*** READING TEXT

# Building my lens system - where to go from my basic kit?



## janmaxim (Oct 14, 2014)

I have been photographing for four years now. I started out using a 600D with the kit lens, but upgraded after 1.5 years to a 6D because I wanted better low light performance and IQ when doing landscapes. So far, this camerahouse has been fantastic and been a companion on my all of my travels the last 2 years.

I currently have and use two lenses depending on the situation: 24-105 F4L for general walkaround lens, and the 35 F1.4L for more creative use, and "astrophotography" when the weather allows for it.

However, when I look at my pictures, the ones I like the best comes from the 35, with a few exceptions from the 24-105. When pixelpeeping the pictures from the 35 is miles ahead of the 24-105 with regard to image quality, atleast to my eyes. Besides, the pictures I take with the 24-105 tend to be either 24mm (65%) and 105mm (25%) and 15% spread among the rest of the range (from my Lightroom catalog). Lately, I've frequently found myself shooting panoramas at 24mm and stitching them in post process to cover the scene I see with my eye.

From this, it seems I want to go wider, and longer when shooting portraits. Considering I travel I also want to be able to bring atleast some of it on my travels. I want to have a system that cover lenses from the wide end to tele. So here are the options I've thought through:

*My main thought is: ditch the general zoom and buy a wide angle lens and a tele lens*
For wide angle I see two options: the 14 F2.8 or the new 16-35 F4 IS. A third that I might evaluate is to buy the Samyang 14 F2.8, but as I travel I don't know how much use that would give me. The 14 F2.8 does not accept any of the screw on filters I have, so I think the 16-35 F4 IS is the winner here. Another alternative could be the 24-70 F2.8, but I don't know if it will leave me satisfied with regard to the focal length.

For the tele-range I have thought through these three options: 135 F2, 70-200 F2.8 II or 70-300 F4-5.6. I might do a safari in the coming years, but I think would rent a 100-400 or 400 for that when that time comes. But I'd like to be able to photograph wildlife occasionally. The use of the tele lens would be for family events and portraits. The 135 seems light and desireable, and sounds like a good fit if my experience with it reflects my use of the 35. The gear-nerd in me want the 70-200 F2.8 II, but I am afraid it could turn out to be a very expensive paperweight and not be used much while travelling.

******

WORK TO DO:
1. Which camera body did the writer of the lens forum post upgrade to after starting with a 600D?
2. Carry on writing the lens forum post, starting right after its final sentence.
The lines that come next are separate material and are not part of the lens forum post.

*** DATA

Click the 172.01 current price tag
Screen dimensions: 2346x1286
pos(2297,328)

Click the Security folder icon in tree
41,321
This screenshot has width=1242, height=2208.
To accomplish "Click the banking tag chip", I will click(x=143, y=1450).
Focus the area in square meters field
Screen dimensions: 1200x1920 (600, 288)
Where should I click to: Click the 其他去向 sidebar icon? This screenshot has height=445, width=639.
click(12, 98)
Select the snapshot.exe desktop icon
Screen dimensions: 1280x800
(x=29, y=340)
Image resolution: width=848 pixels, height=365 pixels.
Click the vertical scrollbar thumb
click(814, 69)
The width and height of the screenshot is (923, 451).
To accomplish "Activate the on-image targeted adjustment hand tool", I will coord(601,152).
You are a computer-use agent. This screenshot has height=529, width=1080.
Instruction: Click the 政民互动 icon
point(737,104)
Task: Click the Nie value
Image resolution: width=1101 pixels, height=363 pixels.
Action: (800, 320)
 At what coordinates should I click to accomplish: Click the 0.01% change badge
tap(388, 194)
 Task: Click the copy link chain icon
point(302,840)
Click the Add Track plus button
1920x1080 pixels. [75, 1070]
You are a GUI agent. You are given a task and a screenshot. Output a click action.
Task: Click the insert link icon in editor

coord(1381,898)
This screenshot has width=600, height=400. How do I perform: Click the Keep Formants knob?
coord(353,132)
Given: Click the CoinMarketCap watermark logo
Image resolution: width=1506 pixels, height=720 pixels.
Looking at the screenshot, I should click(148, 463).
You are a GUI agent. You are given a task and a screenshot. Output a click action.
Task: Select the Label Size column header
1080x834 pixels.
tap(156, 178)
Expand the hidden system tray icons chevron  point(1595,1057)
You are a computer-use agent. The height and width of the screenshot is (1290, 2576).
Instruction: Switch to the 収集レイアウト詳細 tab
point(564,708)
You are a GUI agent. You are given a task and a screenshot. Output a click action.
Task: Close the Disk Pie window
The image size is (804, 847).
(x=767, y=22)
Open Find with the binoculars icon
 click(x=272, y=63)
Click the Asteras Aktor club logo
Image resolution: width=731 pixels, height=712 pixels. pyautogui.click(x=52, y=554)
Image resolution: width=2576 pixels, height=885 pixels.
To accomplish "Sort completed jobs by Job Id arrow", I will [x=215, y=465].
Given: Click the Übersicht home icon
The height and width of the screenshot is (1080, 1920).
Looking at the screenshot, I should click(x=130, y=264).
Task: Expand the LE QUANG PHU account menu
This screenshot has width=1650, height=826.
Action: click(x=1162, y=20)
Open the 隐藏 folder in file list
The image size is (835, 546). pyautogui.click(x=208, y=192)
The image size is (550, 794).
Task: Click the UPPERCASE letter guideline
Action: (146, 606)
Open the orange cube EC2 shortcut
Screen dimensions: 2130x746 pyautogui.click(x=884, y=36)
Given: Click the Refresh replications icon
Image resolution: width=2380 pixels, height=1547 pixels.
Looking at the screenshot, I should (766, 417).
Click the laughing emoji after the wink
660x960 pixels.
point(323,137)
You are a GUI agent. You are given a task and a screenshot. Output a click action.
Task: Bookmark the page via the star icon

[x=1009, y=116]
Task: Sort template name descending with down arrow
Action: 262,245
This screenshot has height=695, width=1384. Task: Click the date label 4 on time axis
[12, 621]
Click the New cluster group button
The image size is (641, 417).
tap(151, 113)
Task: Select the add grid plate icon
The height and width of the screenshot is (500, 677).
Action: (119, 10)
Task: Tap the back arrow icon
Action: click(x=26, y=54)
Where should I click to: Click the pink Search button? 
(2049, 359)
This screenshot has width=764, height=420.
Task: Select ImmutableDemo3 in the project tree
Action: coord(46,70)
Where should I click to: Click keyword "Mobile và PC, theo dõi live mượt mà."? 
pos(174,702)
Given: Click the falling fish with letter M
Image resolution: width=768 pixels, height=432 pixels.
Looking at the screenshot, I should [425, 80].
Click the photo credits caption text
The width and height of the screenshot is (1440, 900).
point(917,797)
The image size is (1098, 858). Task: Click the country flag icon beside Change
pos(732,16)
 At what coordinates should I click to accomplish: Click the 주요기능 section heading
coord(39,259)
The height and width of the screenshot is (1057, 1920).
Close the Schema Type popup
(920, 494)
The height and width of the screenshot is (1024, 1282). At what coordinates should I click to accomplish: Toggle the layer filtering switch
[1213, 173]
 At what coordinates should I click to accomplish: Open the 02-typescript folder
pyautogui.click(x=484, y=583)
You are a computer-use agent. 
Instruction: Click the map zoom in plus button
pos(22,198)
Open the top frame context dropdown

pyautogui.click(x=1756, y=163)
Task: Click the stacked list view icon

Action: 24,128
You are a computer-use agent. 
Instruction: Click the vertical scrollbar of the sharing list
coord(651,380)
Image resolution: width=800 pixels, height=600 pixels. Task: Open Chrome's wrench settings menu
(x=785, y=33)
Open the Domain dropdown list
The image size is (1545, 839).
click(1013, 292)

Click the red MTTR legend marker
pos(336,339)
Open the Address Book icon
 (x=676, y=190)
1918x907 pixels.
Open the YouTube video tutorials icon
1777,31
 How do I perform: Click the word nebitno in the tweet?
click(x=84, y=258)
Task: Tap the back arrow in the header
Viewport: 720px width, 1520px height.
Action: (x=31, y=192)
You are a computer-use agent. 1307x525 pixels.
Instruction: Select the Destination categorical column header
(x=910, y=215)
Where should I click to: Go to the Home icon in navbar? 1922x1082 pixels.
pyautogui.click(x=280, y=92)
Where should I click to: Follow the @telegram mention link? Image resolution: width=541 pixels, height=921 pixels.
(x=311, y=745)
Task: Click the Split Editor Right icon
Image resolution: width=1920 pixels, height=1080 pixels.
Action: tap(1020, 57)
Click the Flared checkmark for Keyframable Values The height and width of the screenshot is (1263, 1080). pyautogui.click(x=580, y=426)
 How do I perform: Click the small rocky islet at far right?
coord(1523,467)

******

ANSWERS IN ORDER:
1. The writer upgraded to a 6D.

2.
To sum it up:
- I would like to be able to travel with my kit. So weight is a concern (keep in mind that many airlines enforce a 7kg carry-on limit. The ones I use for short-haul trips have a 10kg limit)
- I would like to be able to photograph landscapes, urban, portraits, events and wildlife.
- I would preferably have kit with 3 lenses, possibly 4 with future 100-400 or 400.

Alternative 1:
- 16-35 F4
- 35 F1.4
- 135 F2

Alternative 2:
- 16-35 F4
- 35 F1.4
- 70-200 2.8 II or 70-300 F4-5.6

Alternative 3:
- 16-35 F4
- 35 F1.4
- 100-400 or 400

Alternative 4 (that I think some of you might suggest):
- 16-35 F4
- 24-70 F2.8 II
- 70-200 2.8 II

Some of you must have experienced the same situation, or have some input on this situation?


----------



## brad-man (Oct 14, 2014)

Although I have no idea what you shoot, and therefore have no understanding of what your needs are in this regard, I won't let that little detail stop me from recommending a couple of lenses I feel should be in everyone's kit: EF16-35 f/4L and the EF70-300 f4-5.6L 8)


----------



## Mt Spokane Photography (Oct 15, 2014)

janmaxim said:


> To sum it up:
> - I would like to be able to travel with my kit. So weight is a concern (keep in mind that many airlines enforce a 7kg carry-on limit. The ones I use for short-haul trips have a 10kg limit)
> - I would like to be able to photograph landscapes, urban, portraits, events and wildlife.
> - I would preferably have kit with 3 lenses, possibly 4 with future 100-400 or 400.
> ...


 
I've been thru that. I've had the 70-200mm f/4 IS and all three of the 70-200 f/2.8 models, dozens of Canon lenses. I ended up with alternative 4 plus about 8 more lenses, but the 24-70mm f/2.8L gets by far the most use.

I'd keep your current lenses, add the 16-35mm f/4 and the 70-300mmL as in alternative 2. You can then decide if you want a 24-70mm f/2.8. Its not really a walk around lens.

While the 24-105mmL is not perfect, and weak at 24mm and at long focal lengths, its still very good for the price as a kit lens. You will have to pay a lot more to beat it.


----------



## Davebo (Oct 15, 2014)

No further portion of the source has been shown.